La rencontre avec Jacques Duhamel a éclairé toute ma vie politique. C'était un leader très attachant qui avait su créer une équipe autour de lui, toujours avec modestie et un grand respect des autres.

Chez cet humaniste convaincu, l'Être l'emportait sur l'Avoir et plus encore sur le Paraître.

Je garde le souvenir de moments de merveilleux échanges.

En quoi selon vous a-t-il été précurseur dans l'action culturelle française ?

J'ai retenu de lui cette phrase remarquable : « La culture doit aider une journée de travail à devenir une journée de vie ».

A ses yeux, il valait mieux sauver 1 000 monuments pour 50 ans que 50 monuments pour 1 000 ans. Il a ainsi sauvé beaucoup de monuments historiques de nos villes moyennes. Pour lui, la culture, c'était la vie. C'est ainsi qu'il procède à la décentralisation et la déconcentration de la vie culturelle française. Il essaye de penser à tous les Français et d'accompagner un maximum d'efforts culturels partout sur le territoire.

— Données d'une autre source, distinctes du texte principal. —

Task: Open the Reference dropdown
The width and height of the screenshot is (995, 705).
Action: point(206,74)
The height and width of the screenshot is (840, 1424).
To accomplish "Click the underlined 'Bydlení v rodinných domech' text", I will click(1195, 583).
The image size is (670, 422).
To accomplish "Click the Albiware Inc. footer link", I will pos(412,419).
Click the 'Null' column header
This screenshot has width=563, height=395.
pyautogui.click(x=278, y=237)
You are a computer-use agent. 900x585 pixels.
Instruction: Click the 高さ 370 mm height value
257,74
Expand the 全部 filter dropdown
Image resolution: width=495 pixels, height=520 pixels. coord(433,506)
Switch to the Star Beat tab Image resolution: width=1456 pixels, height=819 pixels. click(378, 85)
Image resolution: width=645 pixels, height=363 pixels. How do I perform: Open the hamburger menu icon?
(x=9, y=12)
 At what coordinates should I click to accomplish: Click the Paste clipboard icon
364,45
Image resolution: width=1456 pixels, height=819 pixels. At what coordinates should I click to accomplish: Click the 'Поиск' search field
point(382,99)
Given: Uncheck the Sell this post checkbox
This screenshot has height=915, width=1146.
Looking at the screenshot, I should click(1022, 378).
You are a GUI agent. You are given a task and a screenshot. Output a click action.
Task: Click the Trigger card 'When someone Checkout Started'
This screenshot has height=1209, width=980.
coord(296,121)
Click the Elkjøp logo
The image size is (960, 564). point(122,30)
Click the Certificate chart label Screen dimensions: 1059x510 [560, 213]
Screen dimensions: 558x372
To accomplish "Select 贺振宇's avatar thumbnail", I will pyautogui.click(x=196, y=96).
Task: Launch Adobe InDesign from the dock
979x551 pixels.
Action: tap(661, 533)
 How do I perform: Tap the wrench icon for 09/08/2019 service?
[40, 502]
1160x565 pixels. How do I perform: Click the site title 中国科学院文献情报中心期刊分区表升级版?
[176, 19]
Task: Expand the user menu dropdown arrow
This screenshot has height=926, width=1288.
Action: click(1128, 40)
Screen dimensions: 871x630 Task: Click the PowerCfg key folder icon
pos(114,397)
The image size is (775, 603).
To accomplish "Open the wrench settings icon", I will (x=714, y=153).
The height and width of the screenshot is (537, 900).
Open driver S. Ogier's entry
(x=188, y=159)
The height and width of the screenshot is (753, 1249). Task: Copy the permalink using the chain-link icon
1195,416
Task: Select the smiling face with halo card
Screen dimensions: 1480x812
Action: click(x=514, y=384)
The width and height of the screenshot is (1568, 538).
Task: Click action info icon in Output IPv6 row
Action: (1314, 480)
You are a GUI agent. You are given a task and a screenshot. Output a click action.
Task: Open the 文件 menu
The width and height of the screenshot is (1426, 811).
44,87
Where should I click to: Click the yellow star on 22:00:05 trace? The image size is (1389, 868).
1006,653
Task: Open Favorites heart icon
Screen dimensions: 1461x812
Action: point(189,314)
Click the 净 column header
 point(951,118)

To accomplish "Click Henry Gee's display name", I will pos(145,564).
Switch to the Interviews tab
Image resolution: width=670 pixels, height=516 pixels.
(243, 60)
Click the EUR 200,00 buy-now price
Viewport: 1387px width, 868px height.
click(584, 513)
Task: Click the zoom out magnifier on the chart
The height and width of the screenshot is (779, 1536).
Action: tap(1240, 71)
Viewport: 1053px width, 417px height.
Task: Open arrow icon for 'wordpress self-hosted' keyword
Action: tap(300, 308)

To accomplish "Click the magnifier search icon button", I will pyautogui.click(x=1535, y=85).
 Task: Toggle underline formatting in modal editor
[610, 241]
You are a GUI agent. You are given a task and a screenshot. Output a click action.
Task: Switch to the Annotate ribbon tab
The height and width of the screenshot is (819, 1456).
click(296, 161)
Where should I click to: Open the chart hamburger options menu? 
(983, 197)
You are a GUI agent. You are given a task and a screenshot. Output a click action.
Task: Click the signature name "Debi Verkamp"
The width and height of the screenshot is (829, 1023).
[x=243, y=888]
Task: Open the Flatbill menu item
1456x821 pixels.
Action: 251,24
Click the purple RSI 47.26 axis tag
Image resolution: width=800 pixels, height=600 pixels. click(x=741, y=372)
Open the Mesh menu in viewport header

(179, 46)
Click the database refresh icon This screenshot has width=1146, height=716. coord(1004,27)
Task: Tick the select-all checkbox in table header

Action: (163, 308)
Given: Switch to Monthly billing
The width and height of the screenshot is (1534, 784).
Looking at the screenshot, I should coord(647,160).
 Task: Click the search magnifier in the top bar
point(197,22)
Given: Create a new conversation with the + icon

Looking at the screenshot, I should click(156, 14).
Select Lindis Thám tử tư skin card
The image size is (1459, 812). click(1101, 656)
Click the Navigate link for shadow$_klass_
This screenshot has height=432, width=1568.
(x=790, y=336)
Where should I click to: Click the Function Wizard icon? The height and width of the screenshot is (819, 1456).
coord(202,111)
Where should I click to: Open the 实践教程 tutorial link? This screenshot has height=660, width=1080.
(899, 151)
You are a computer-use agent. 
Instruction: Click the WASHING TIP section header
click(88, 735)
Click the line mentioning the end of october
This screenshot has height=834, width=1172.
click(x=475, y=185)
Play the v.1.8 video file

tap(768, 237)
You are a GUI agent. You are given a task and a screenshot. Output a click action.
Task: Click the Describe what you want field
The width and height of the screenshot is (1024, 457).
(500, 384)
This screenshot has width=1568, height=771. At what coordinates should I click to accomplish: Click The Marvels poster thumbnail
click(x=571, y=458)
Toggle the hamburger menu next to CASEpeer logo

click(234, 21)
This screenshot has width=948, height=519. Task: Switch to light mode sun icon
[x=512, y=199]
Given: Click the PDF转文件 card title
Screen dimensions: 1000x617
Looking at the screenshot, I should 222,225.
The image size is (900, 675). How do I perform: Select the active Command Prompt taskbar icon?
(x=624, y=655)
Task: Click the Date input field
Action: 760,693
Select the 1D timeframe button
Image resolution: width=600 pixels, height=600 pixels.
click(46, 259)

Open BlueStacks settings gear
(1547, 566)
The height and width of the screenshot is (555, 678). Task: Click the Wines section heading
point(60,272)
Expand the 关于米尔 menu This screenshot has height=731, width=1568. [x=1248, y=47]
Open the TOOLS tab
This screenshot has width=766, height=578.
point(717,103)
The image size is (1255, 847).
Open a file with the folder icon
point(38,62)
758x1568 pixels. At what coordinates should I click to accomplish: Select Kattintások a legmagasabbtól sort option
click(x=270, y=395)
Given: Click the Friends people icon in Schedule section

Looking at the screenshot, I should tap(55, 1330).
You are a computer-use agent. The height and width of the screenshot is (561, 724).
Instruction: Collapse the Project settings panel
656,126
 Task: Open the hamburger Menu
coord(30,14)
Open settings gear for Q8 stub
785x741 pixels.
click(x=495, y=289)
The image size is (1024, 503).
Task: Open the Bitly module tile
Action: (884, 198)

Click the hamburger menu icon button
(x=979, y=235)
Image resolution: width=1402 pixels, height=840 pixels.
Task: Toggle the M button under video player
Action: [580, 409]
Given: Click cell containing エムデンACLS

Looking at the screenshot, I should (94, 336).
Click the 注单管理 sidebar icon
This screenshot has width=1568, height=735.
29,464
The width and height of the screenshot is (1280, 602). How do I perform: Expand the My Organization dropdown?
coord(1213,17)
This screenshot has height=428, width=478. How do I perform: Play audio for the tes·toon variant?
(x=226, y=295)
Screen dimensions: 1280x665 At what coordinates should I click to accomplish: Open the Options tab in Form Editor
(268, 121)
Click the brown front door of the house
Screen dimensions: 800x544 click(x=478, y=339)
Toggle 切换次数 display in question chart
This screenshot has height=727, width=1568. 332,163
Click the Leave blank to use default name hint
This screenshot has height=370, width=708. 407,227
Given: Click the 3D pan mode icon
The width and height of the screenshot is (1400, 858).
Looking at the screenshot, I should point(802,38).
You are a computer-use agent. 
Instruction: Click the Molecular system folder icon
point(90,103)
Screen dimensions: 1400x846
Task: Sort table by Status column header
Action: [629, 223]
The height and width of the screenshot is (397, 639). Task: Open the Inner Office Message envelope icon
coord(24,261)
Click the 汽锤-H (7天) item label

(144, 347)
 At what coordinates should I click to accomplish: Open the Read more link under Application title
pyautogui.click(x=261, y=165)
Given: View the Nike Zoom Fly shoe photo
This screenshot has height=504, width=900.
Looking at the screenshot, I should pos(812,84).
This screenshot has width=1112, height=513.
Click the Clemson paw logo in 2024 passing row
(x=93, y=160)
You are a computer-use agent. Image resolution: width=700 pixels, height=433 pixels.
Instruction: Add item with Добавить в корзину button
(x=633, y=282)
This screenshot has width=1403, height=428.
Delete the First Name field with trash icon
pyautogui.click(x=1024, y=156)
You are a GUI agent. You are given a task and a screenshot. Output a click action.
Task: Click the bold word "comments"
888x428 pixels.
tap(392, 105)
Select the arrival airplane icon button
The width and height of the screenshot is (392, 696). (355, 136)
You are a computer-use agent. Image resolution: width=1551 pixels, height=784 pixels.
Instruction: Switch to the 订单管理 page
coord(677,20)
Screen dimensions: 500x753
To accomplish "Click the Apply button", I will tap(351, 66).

Quels rapports entretenait-il avec le monde culturel ?

N'oublions pas que nous sommes dans les années 60-70 ; Jacques Duhamel prône la nouvelle société et surtout veut éloigner la politique des conservatismes. Il appelle la droite à plus de tolérance.

Il pense alors contractuel et partenariat, associe les artistes et les intellectuels. Il ne tente jamais de dominer ni de s'imposer, il agit pour diffuser la culture. C'était dans sa façon d'être et de penser, aimant par nature l'architecture, la peinture et la musique.

Et avec le monde politique, et notamment Georges Pompidou auquel il s'était rallié, le courant passait-il ?

Sa relation avec le Président était confiante malgré le raidissement de certains dans l'entourage de Pompidou.

Jacques Duhamel est un doux, ferme dans ses convictions, mais pas un mou. Il a appris d'Edgar Faure le pragmatisme même si l'on doit reconnaître que leurs deux personnalités étaient très différentes. Son destin est inachevé. Il avait les qualités pour présider un jour la République.

Entre Duhamel et Dole, c'était une histoire d'amour ?

J'ai accompagné un soir Jacques Duhamel en gare de Lyon à Paris où il prenait son train pour Dole. Il était souffrant, déjà très diminué par la sclérose en plaques qui le rongeait. Je n'oublierai jamais ce moment. Dans sa détermination, jusqu'au bout, on savait qu'il voulait faire de sa ville quelque chose de bien.

Duhamel était un Européen. Ne serait-il pas déçu de la faiblesse de l'Europe de la Culture en 2009 ?

L'instauration des Capitales européennes de la Culture lui aurait semblé une mesure allant dans le bon sens. Tout comme le programme Erasmus qui permet à nos jeunes de s'ouvrir aux autres. L'Europe va d'ailleurs aller encore plus loin dans ce sens pour les années qui viennent.

Propos recueillis par

Fabrice Veysseyre-Redon

Jacques Barrot, plusieurs fois ministre de Valéry Giscard-d'Estaing et Jacques Chirac, est aujourd'hui vice-président de la Commission européenne. José Manuel Barosso lui ayant confié le portefeuille de la Justice. Il préside par ailleurs le Festival international de Musique de la Chaise-Dieu.